## PROBLEMS TO WORK ON
a. Swap "Senate" for "upper chamber" and write out the vice-presidency article starting at "This year, however, may" and ending at "time in Washington.".
b. Decide whether each statement agrees with the vice-presidency article, and give yes or no with the words from the article that settle it: (i) Joe Biden has spent 36 years in the Senate. (ii) Nine Vice Presidents became President without being elected. (iii) Sarah Palin is the second woman on a Republican presidential ticket.

## TEXT
-- BEGIN --
'The most insignificant office'? John Adams didn't think much of the vice presidency. But this year, Barack Obama and John McCain have chosen running mates who could determine the outcome in November.One percent: That's the portion of American voters who typically say vice-presidential candidates influence their decisions in a presidential election, according to Andrew Kohut of the Pew Research Center.
This year, however, may be a different story: The November election looks like it's going to be close, and the Biden/Palin vice-presidential matchup could be among the deciding factors.
There are two key reasons why the voters--and the media--are paying more attention to the candidates at the bottom of the ticket this year.
First, both running mates seem to have been chosen with an eye toward addressing perceived shortcomings at the top of their respective tickets.
Senator Joe Biden of Delaware, 65, has spent 36 years in the Senate, which may alleviate voter concerns about Barack Obama's short time in Washington.
John McCain has plenty of experience, but hasn't generated the excitement on the campaign trail that Obama has. Governor Sarah Palin of Alaska, 44, the first woman on a Republican presidential ticket, seems to be providing plenty of excitement in her first weeks as his running mate, especially among conservative Republicans who have been lukewarm about McCain.
WHAT THE FOUNDERS THOUGHT
Second, the role of Vice President has changed in recent years: By all accounts, Presidents Bush and Clinton gave Vice Presidents Dick Cheney and A1 Gore more power and influence than any Vice Presidents in American history.
In fact, the importance of the No. 2 spot today would astound the Founding Fathers. Aside from taking over for a President who can no longer serve, the Constitution assigns the Vice President the responsibility for presiding over the Senate and breaking tie votes. Other than that, the job wasn't given much thought, according to Stanley N. Katz, a constitutional historian at Princeton University.
But the Vice President has always been--literally--a heartbeat away from the presidency, and many of these understudies have ended up stepping into the lead role.
Of the 46 Vice Presidents since 1789, 14--nearly a third--have become President. Nine got the job without being elected, when the President died in office or resigned. (See chart, p. 8.) Theodore Roosevelt, for example, became President after William McKinley was assassinated in 1901; John Tyler got the top job in 1841 when President William Henry Harrison caught pneumonia on a cold, snowy Inauguration Day and died after only a month in office; and in 1974, Gerald Ford moved up when Richard Nixon, facing impeachment over the Watergate scandal, became the first President to resign.
-- END --
## MATERIAL SUPPLIED
-- BEGIN --
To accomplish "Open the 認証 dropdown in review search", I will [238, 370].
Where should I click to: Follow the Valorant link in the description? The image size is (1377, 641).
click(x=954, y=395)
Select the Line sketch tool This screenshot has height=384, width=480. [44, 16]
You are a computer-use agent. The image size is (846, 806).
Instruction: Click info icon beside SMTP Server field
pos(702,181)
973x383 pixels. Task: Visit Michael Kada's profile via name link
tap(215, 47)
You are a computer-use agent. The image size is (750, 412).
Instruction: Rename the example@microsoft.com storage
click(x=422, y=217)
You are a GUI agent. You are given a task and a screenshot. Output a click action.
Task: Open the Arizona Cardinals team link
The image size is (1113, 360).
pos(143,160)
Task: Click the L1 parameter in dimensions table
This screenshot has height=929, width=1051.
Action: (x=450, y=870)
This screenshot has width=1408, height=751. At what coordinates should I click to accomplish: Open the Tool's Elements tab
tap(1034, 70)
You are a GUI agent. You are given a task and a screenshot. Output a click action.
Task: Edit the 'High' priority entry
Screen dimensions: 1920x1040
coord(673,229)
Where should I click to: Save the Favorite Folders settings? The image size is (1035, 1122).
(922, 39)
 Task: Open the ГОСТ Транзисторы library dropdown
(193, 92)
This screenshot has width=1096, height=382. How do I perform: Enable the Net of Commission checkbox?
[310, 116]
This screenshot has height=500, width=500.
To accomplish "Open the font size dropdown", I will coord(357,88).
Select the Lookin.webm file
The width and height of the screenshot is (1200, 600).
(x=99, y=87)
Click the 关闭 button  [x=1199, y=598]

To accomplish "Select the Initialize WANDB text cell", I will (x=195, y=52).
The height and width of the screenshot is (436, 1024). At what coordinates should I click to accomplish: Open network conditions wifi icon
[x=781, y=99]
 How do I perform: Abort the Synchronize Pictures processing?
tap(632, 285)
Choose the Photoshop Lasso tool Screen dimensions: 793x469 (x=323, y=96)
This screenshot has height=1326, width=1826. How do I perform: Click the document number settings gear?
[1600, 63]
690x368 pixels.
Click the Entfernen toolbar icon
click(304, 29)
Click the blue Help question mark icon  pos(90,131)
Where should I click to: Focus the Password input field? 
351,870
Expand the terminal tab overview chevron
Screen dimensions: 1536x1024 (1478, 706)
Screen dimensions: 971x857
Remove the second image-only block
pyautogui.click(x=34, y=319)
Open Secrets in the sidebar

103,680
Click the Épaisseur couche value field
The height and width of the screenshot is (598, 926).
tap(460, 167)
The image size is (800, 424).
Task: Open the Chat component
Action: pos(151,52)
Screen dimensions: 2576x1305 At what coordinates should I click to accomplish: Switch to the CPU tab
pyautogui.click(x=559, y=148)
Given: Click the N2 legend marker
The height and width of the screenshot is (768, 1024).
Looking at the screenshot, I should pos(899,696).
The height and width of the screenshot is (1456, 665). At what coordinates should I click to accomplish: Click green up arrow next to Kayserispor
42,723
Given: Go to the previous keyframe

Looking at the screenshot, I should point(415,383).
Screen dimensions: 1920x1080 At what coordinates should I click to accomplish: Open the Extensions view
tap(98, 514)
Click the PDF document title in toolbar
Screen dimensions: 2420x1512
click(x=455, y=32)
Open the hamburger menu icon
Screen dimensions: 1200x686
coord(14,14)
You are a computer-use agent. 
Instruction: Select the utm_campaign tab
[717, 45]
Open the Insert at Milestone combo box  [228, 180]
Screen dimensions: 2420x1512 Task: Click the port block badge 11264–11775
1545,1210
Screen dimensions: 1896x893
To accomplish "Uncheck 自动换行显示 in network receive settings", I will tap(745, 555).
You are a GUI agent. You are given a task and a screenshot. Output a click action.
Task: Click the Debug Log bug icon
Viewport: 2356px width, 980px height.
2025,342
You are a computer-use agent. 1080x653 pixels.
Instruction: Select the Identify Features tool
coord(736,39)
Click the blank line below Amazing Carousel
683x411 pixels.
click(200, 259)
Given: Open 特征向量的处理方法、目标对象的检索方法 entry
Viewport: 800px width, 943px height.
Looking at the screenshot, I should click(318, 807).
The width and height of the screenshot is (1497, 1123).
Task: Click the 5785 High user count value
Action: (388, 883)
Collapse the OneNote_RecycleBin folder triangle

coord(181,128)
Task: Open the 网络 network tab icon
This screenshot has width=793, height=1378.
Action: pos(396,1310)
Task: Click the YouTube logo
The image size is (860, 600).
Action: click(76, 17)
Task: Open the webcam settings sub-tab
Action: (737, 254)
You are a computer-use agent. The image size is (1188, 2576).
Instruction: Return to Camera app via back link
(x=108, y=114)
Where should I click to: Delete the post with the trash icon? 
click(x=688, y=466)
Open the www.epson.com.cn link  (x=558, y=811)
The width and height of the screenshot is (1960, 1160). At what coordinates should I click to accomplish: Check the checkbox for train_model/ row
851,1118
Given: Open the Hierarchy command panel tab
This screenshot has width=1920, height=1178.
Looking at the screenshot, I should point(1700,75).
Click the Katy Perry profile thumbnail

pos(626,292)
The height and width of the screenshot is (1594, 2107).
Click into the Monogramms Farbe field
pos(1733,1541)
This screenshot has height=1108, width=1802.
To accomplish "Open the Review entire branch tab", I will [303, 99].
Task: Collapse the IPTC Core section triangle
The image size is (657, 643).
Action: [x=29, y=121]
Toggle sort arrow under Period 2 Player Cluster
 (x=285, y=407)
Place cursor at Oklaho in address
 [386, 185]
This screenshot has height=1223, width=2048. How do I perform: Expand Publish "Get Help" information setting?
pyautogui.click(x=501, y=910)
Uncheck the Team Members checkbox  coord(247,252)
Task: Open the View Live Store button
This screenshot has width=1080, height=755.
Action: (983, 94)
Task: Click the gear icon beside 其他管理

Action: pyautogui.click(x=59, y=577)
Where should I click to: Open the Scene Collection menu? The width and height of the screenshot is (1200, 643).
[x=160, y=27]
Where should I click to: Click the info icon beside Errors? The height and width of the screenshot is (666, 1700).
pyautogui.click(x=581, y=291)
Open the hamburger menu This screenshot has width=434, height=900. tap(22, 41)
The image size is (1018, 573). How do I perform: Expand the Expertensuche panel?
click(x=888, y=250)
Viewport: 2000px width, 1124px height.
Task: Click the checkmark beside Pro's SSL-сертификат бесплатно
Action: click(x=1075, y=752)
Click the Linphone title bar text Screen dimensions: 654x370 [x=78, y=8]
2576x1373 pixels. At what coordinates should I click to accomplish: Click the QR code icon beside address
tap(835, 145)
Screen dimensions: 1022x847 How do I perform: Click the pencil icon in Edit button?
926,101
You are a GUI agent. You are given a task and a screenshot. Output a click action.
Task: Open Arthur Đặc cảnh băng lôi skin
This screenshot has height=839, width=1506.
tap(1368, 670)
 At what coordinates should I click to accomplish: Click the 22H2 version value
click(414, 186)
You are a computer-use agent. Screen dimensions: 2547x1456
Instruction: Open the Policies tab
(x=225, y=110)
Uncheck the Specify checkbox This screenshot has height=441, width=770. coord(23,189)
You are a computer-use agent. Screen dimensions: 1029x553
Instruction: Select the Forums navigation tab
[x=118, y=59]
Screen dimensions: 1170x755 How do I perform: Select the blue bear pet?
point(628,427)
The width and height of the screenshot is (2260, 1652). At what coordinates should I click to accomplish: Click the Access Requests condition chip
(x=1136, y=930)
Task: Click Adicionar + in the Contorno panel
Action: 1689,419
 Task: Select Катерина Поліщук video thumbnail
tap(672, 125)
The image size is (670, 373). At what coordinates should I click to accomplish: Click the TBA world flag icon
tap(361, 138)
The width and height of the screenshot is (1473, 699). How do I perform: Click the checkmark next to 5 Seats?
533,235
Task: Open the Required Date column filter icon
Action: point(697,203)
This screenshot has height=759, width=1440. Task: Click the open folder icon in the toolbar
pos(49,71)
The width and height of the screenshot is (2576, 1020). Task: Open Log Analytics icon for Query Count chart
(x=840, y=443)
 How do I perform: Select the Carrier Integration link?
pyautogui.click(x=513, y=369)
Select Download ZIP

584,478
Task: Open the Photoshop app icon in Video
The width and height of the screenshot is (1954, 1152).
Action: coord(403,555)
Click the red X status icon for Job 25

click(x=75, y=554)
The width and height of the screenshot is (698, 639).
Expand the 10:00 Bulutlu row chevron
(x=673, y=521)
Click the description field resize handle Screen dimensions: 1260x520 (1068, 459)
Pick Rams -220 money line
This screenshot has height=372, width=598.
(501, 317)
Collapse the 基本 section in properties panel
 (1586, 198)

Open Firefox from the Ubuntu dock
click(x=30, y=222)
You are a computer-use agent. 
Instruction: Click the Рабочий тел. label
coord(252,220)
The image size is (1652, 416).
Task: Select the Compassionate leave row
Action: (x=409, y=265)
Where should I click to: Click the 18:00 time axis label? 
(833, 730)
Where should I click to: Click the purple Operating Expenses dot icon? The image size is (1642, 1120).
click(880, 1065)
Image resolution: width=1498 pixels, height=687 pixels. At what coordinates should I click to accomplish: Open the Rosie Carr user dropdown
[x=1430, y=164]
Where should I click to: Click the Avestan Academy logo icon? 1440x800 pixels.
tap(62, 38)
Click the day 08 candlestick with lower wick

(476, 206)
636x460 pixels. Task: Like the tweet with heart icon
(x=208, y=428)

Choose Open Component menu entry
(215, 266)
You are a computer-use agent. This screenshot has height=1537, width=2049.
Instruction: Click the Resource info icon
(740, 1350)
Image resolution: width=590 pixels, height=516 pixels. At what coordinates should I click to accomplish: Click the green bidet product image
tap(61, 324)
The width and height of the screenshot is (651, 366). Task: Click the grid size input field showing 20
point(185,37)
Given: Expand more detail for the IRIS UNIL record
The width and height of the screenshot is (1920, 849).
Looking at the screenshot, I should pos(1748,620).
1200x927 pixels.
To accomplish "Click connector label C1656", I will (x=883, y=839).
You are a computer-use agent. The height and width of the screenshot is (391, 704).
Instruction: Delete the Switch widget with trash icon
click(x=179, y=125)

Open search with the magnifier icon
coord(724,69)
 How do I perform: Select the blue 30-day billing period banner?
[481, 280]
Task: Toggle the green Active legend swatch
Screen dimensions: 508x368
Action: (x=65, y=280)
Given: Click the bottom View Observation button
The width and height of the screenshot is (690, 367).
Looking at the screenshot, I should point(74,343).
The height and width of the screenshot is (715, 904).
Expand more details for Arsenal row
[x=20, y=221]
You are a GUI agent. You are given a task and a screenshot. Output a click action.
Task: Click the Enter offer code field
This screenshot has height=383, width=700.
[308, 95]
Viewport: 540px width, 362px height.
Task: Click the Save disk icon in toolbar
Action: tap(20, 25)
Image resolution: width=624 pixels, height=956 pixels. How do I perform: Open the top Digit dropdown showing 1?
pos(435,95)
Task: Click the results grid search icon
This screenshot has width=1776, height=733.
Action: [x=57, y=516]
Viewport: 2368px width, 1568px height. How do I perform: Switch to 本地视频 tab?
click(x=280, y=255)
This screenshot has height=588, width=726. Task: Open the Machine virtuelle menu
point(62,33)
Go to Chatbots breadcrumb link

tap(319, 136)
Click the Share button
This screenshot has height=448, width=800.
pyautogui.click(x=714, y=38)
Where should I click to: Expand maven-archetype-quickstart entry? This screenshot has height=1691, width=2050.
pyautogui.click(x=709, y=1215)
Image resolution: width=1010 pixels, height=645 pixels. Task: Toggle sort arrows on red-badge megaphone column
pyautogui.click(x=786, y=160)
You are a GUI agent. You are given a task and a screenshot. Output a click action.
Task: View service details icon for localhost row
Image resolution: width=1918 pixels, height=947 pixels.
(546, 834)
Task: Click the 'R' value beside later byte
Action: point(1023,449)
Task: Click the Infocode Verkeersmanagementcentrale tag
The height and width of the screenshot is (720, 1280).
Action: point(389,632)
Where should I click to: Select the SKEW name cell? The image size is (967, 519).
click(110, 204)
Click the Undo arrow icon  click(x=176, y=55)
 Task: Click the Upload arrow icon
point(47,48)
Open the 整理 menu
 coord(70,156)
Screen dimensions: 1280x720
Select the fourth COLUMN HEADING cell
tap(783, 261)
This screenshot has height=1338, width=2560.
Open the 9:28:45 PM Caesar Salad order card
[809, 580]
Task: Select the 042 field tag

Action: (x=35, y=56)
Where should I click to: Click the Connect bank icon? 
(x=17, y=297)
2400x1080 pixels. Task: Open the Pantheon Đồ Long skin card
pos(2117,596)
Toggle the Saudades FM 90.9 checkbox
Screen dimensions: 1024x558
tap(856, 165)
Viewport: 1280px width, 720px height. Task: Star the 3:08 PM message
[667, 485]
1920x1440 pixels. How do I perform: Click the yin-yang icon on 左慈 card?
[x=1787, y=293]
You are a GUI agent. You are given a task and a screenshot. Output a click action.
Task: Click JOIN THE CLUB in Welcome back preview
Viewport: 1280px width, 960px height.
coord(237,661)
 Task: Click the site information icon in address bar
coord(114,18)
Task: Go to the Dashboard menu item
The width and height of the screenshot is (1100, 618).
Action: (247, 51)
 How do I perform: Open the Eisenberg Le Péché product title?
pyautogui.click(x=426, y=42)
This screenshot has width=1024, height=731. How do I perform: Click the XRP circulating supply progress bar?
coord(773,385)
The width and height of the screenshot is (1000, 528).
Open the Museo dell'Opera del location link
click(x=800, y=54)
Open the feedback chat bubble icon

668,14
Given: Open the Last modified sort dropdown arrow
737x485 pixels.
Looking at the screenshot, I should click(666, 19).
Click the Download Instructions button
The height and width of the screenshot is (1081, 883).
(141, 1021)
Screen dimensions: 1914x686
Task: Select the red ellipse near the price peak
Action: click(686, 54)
-- END --
## SOLUTIONS FOR EACH TASK
a.
This year, however, may be a different story: The November election looks like it's going to be close, and the Biden/Palin vice-presidential matchup could be among the deciding factors.
There are two key reasons why the voters--and the media--are paying more attention to the candidates at the bottom of the ticket this year.
First, both running mates seem to have been chosen with an eye toward addressing perceived shortcomings at the top of their respective tickets.
Senator Joe Biden of Delaware, 65, has spent 36 years in the upper chamber, which may alleviate voter concerns about Barack Obama's short time in Washington.

b.
(i) Yes: "Senator Joe Biden of Delaware, 65, has spent 36 years in the Senate"
(ii) Yes: "Nine got the job without being elected"
(iii) No: "the first woman on a Republican presidential ticket"